Avant la guerre, un brillant ingénieur.

       Diplômé de l’Université de Liège en 1902 à l’âge de 23 ans, Alexandre Galopin poursuit sa formation en France, en Grande-Bretagne et en Allemagne avant de travailler pour la Fabrique nationale d’armes de guerre située à Herstal (FN). En 1904, il est nommé directeur du tout nouveau laboratoire central de l’usine qui venait d’être créé pour réceptionner les marchandises, tester les pièces et former les jeunes ingénieurs. Sous sa direction, ce laboratoire va connaître un développement exceptionnel. Par après, Alexandre gravira les échelons pour devenir sous-directeur. L’entreprise lancée dans la fabrication d’armes et de cartouches se diversifiera dans d’autres secteurs comme celui des bicyclettes, des motocyclettes et même d’automobiles.

La « méthode Galopin » au service de l’armée française durant la Première Guerre mondiale.

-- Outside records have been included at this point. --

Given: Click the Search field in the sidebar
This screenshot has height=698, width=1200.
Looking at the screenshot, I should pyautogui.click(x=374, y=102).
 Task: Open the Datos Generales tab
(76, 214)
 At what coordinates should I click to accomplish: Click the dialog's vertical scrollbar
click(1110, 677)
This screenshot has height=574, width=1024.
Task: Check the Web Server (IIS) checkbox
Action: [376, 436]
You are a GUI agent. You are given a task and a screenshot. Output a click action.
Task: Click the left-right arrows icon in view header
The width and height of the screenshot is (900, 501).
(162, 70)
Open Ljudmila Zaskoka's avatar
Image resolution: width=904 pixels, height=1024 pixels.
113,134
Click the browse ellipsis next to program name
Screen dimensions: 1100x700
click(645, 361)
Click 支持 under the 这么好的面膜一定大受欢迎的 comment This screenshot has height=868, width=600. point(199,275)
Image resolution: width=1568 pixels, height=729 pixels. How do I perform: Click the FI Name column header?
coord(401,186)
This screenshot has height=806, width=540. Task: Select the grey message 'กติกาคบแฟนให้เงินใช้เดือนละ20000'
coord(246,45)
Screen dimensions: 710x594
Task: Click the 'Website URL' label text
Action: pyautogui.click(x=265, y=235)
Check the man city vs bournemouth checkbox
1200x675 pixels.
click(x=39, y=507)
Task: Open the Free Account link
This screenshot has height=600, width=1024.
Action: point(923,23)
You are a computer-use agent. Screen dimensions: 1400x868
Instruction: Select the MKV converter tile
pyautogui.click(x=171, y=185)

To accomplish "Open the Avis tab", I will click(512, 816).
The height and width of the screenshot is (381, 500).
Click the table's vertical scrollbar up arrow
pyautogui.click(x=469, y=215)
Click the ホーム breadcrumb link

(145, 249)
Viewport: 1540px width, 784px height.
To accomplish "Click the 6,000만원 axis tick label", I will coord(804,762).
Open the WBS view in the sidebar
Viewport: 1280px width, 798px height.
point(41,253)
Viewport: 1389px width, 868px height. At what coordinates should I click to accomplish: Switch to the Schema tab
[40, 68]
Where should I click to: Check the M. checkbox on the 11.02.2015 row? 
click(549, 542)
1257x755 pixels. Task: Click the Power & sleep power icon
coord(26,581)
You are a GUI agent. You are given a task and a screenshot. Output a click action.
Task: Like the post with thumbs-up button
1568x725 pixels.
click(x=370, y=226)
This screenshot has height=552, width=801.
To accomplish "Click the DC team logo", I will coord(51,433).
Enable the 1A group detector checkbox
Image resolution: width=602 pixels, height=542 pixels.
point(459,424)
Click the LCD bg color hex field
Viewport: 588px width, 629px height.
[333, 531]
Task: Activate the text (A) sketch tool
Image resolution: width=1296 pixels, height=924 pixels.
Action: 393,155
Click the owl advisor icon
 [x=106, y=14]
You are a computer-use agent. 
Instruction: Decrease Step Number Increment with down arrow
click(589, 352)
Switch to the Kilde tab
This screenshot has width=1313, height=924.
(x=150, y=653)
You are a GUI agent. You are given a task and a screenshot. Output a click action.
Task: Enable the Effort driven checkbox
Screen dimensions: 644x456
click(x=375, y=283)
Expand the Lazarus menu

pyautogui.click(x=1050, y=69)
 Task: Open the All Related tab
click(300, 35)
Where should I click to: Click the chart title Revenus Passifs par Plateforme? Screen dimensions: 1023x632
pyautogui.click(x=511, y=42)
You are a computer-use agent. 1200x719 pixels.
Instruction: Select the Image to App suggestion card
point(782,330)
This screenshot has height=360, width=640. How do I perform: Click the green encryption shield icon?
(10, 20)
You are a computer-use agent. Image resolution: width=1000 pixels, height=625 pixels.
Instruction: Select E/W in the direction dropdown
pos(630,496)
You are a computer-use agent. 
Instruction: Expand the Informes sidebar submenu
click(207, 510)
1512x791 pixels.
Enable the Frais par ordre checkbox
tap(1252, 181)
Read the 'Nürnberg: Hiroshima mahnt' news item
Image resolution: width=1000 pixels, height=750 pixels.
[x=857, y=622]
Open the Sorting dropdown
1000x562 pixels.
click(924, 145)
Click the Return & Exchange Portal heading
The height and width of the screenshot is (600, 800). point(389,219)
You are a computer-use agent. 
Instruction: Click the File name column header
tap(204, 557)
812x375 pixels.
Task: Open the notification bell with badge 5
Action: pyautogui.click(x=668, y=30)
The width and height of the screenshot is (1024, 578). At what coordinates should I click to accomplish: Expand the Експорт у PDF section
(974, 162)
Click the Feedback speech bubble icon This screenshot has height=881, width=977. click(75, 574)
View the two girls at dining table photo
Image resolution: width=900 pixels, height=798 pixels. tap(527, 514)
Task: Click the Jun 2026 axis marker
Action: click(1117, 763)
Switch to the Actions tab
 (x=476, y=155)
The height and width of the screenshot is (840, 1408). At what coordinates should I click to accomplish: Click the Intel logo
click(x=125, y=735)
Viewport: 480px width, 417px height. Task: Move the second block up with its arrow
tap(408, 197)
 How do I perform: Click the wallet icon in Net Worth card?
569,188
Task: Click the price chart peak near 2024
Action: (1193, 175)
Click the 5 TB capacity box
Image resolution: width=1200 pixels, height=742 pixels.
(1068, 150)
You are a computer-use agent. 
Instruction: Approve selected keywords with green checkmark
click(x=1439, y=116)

       En 1914, il s’exile en France où les autorités connaissent sa réputation. Il est alors rapidement mis par le gouvernement belge à la disposition du ministre français Millerand pour résoudre un problème épineux ! Au début de la guerre, l’armée française disposait de 2,9 millions de fusils Lebel, cinq mois plus tard, il en restait moins de 2,4 millions alors que la production de se fusil avait été arrêtée dix ans auparavant. L’armée se voyait obligée d’utiliser des carabines de cavaliers, des mousquetons d’artilleurs et de vieux fusils Gras-Chassepot. Il fallait à tout prix relancer la fabrication de fusils. En janvier 1915, les patrons de l’industrie mécanique de la région parisienne sous la direction de Louis Renault, signalent au directeur de l’artillerie, qu’ils peuvent produire certaines pièces excepté les canons des fusils. C’est à ce moment crucial que l’on demande au belge Alexandre Galopin de trouver une solution qui résolve la difficile fabrication en série de fusils. Alexandre Galopin va alors proposer de spécialiser chaque entreprise du groupement en vue de fabriquer une ou plusieurs pièces en grande série. Chaque usine ne nécessitait ainsi qu’un minimum de machines-outils tandis que lui-même se chargera des canons de fusils. C’est la « méthode Galopin ».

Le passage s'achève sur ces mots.